Exactly transcribe the span of lines from the one containing "The width and" through the final line of the entries, inclusive, and nothing outside it. Exclude the pictures.

(Exercise materials Opens)

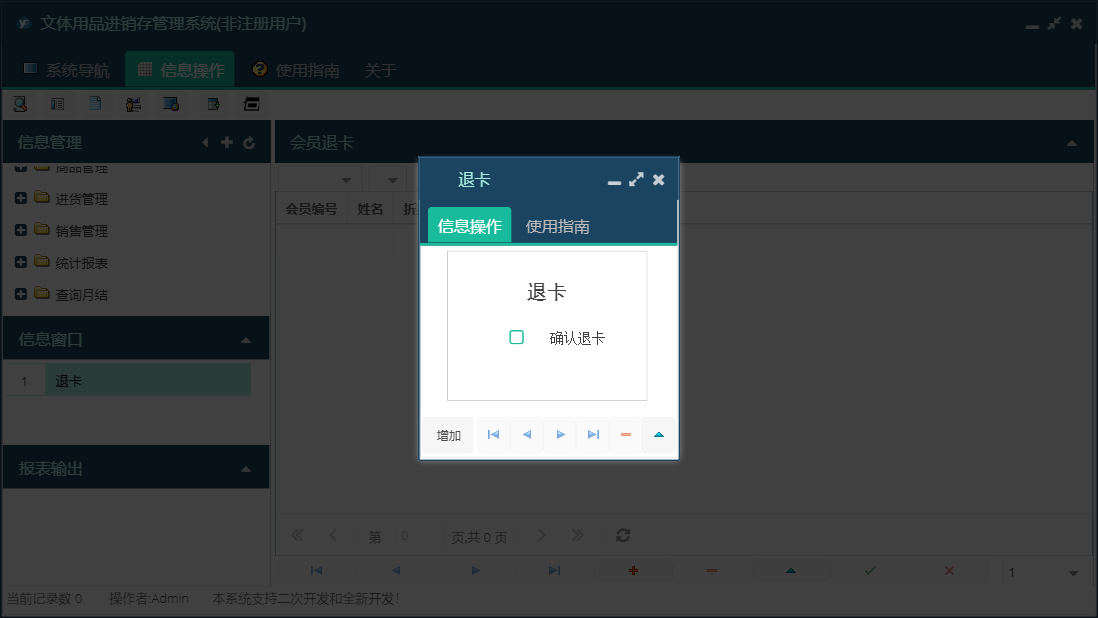Select the add-record toolbar icon

(x=212, y=103)
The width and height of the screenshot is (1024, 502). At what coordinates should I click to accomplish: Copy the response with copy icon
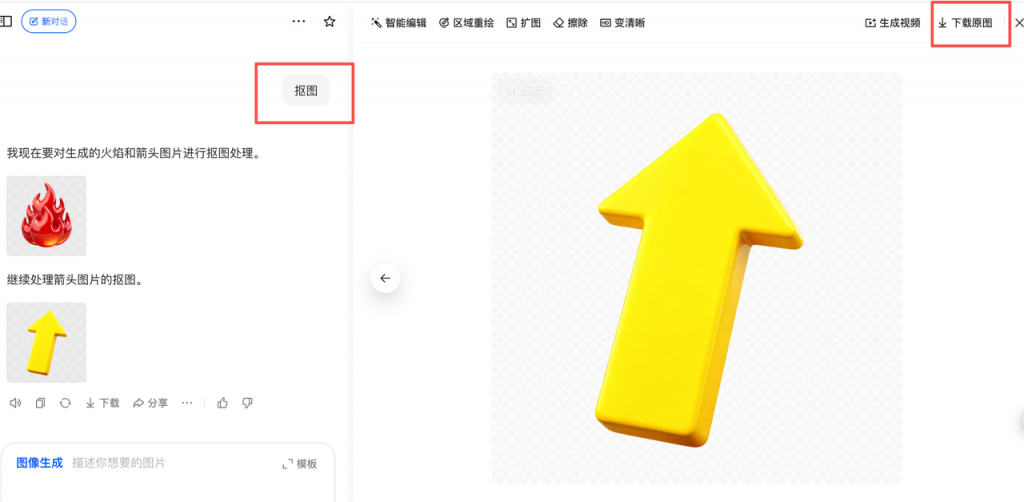point(40,403)
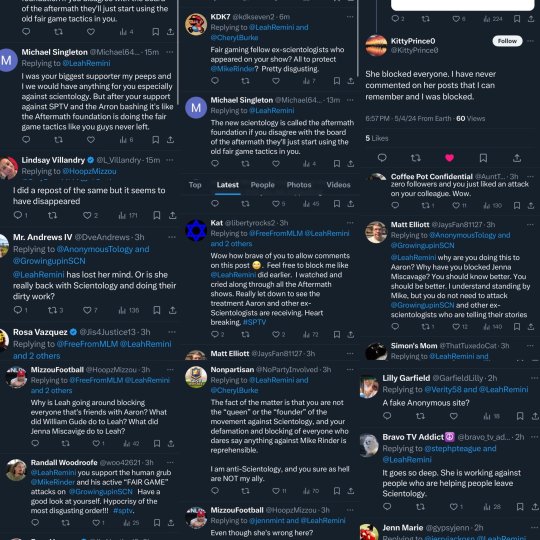This screenshot has width=540, height=540.
Task: Open the People tab
Action: point(262,185)
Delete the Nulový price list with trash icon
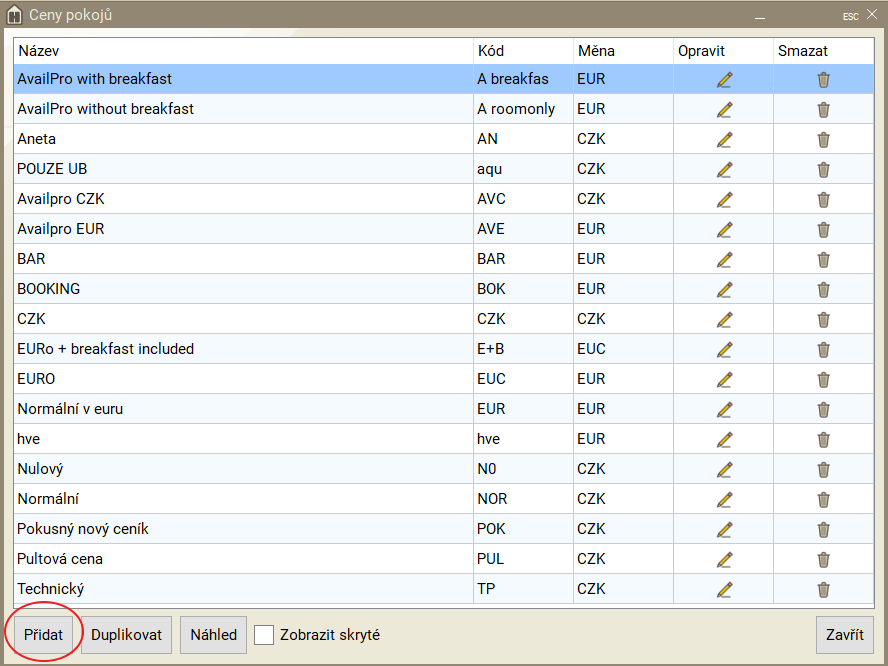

(Exercise materials Closes)

> **Solution for this exercise**
The width and height of the screenshot is (1024, 502). At what coordinates should I click to accomplish: Copy the response with copy icon
point(40,403)
This screenshot has width=540, height=540.
Task: Open the People tab
Action: point(262,185)
Delete the Nulový price list with trash icon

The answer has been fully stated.